Try it »
Would you please retype, exactly, the lines of the listing below between the line with "Given: Open the browser downloads icon" and the line with "Sort by the", inclusive?

Raw data »

--

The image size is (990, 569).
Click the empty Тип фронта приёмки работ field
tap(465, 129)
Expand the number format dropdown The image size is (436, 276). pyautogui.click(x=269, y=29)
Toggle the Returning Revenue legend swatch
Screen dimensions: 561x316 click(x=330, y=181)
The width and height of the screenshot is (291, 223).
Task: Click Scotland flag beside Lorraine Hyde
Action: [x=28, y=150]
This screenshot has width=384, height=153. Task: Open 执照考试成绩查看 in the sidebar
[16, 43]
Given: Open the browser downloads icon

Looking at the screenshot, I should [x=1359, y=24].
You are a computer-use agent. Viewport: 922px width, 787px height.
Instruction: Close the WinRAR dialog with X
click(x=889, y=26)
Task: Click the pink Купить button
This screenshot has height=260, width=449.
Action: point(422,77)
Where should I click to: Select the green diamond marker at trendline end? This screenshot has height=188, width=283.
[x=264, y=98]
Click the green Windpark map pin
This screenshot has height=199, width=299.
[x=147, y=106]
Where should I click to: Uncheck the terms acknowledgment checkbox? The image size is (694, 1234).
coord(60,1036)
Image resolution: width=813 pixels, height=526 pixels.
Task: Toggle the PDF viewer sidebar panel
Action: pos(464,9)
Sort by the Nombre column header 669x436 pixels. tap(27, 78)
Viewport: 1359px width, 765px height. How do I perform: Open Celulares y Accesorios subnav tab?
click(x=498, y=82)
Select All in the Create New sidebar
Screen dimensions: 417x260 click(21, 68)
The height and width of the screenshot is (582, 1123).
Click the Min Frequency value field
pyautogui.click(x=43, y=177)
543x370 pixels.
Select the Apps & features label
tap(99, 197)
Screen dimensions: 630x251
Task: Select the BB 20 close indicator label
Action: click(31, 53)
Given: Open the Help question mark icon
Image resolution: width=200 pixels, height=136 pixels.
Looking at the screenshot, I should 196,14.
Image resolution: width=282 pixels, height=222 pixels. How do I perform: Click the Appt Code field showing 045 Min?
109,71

--

Expected answer »
Given: Open the browser downloads icon

Looking at the screenshot, I should [x=1359, y=24].
You are a computer-use agent. Viewport: 922px width, 787px height.
Instruction: Close the WinRAR dialog with X
click(x=889, y=26)
Task: Click the pink Купить button
This screenshot has height=260, width=449.
Action: point(422,77)
Where should I click to: Select the green diamond marker at trendline end? This screenshot has height=188, width=283.
[x=264, y=98]
Click the green Windpark map pin
This screenshot has height=199, width=299.
[x=147, y=106]
Where should I click to: Uncheck the terms acknowledgment checkbox? The image size is (694, 1234).
coord(60,1036)
Image resolution: width=813 pixels, height=526 pixels.
Task: Toggle the PDF viewer sidebar panel
Action: pos(464,9)
Sort by the Nombre column header 669x436 pixels. tap(27, 78)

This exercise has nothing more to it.